Baidu open source this RPC framework BRPC, what is the way behind?
Writing in the front

On September 14, Baidu officially opened its RPC framework BRPC on GitHub based on the Apache 2.0 protocol. BRPC is an RPC framework based on protobuf interface, which is called “Bidu-RPC” in Baidu. It includes all RPC protocols in Baidu and supports a variety of third-party protocols. According to the current performance test data, BRPC leads other similar RPC products.

BRPC, developed in 2014 and mainly using C++ and Java, is the most widely used RPC framework in baidu. It has been verified in the production environment with high concurrency and high load, and supports about 750,000 simultaneous online instances in baidu. InfoQ learned that Baidu had several RPC frameworks in-house, and even opened source another RPC framework, SOFA – PBRPC, in 2014. In what context was BRPC born? What are its advantages? Why open source? InfoQ interviewed Ge Jun, head of BRPC, on these questions.

Making address: https://github.com/brpc/brpc

InfoQ: What are the basics of BRPC? When did you start developing it? What kind of iteration and upgrade did it go through? How is the internal application at present?

Ge Jun: BRPC was founded in 2014 and is called “Bidu-RPC” inside Baidu. So far, BRPC has been modified for about 3000 times, and it is still being optimized. You can find the description of each change on baidu wiki. BRPC’s main languages are C++ and Java, and support for other languages is mainly through wrapping C++ versions, such as the Python version of BRPC that contains most of the functionality of the C++ version.

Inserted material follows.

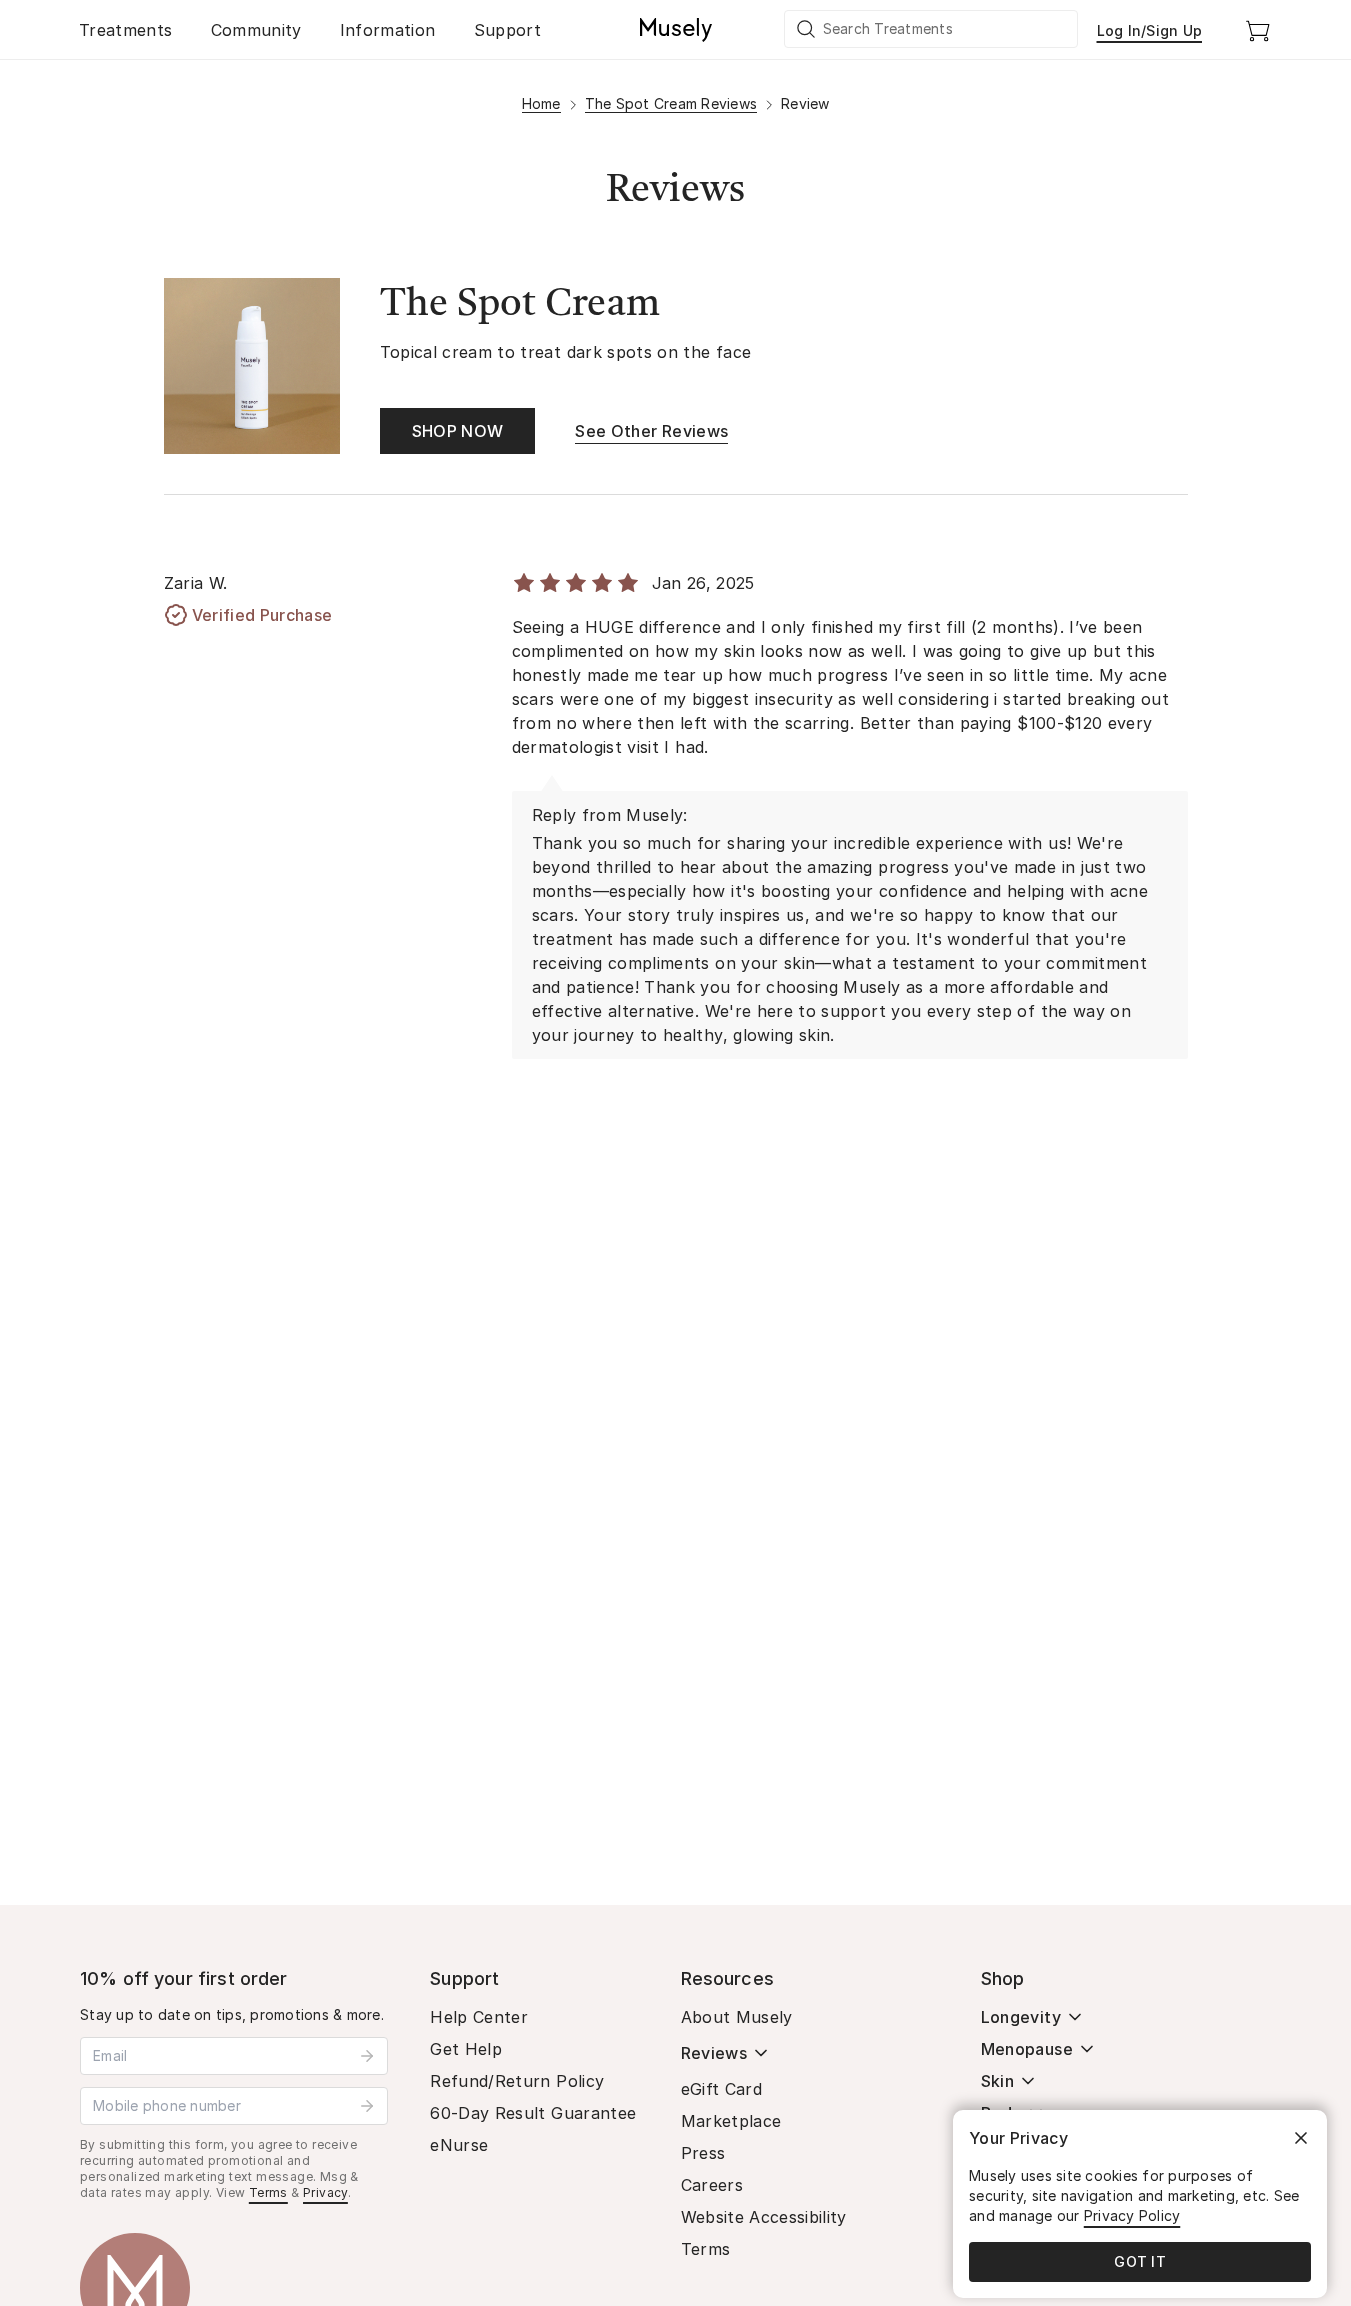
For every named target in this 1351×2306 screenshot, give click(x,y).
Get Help (466, 2049)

BRPC currently supports about 750,000 simultaneous online instances (excluding clients) and more than 500 kinds of services in Baidu (last year’s statistics do not count such data now). Hadoop, Table, Mola (another widely used storage), high performance computing, model training, and numerous online retrieval services all use BRPC. BRPC unified the communication framework of distributed system and line of business within Baidu for the first time.

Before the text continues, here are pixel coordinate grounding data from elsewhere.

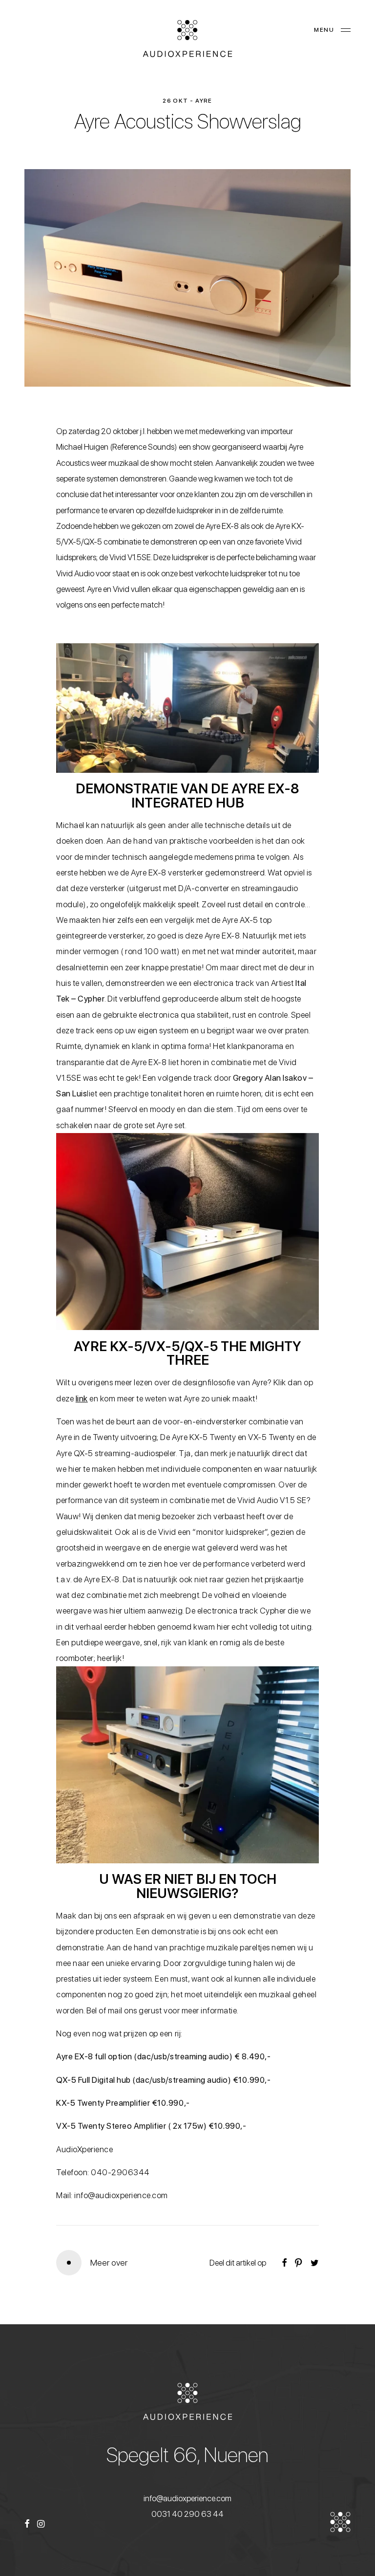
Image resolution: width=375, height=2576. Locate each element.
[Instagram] (40, 2525)
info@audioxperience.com (187, 2498)
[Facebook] (27, 2525)
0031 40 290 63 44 (187, 2514)
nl (28, 29)
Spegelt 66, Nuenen (187, 2455)
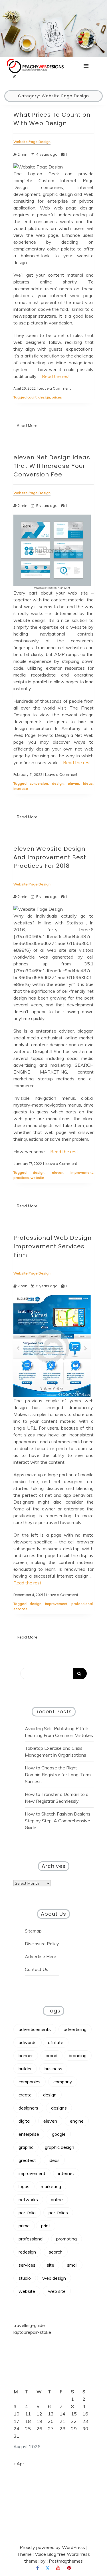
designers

InfoQ: Why did Baidu develop BRPC?

Ge Jun: We realized in practice that RPC, as the most basic communication component, baidu was no longer leading at that time. My manager at the time was Liu Yang, a former Engineer at Google, who was very focused on infrastructure and willing to invest resources in this direction.

We’re going to talk more about these issues internally. “Easy to use” sometimes seems very subjective, but in fact there is evidence to follow, its key point is whether it can really improve user efficiency: development, debugging, maintenance should be considered, if the user efficiency is really improved, users will miss you, by bragging or political promotion of things will not win people’s heart. The original intention of BRPC is to solve the practical challenges faced by Baidu’s business. At the same time, we also hope to become the favorite tool of Baidu students, who will miss BRPC even after leaving Baidu. We hope to provide a useful framework at the same time, but also show a working method: how to write notes, how to play the log, how to write the ChangeLog, how to release the version, how to organize the document, and even for the future students who are not in Baidu’s work is also helpful, so from this point of view, BRPC is to embrace open source from the beginning. In fact, we’re doing pretty well in terms of word of mouth. The BRPC wiki is probably one of the most liked content on Baidu.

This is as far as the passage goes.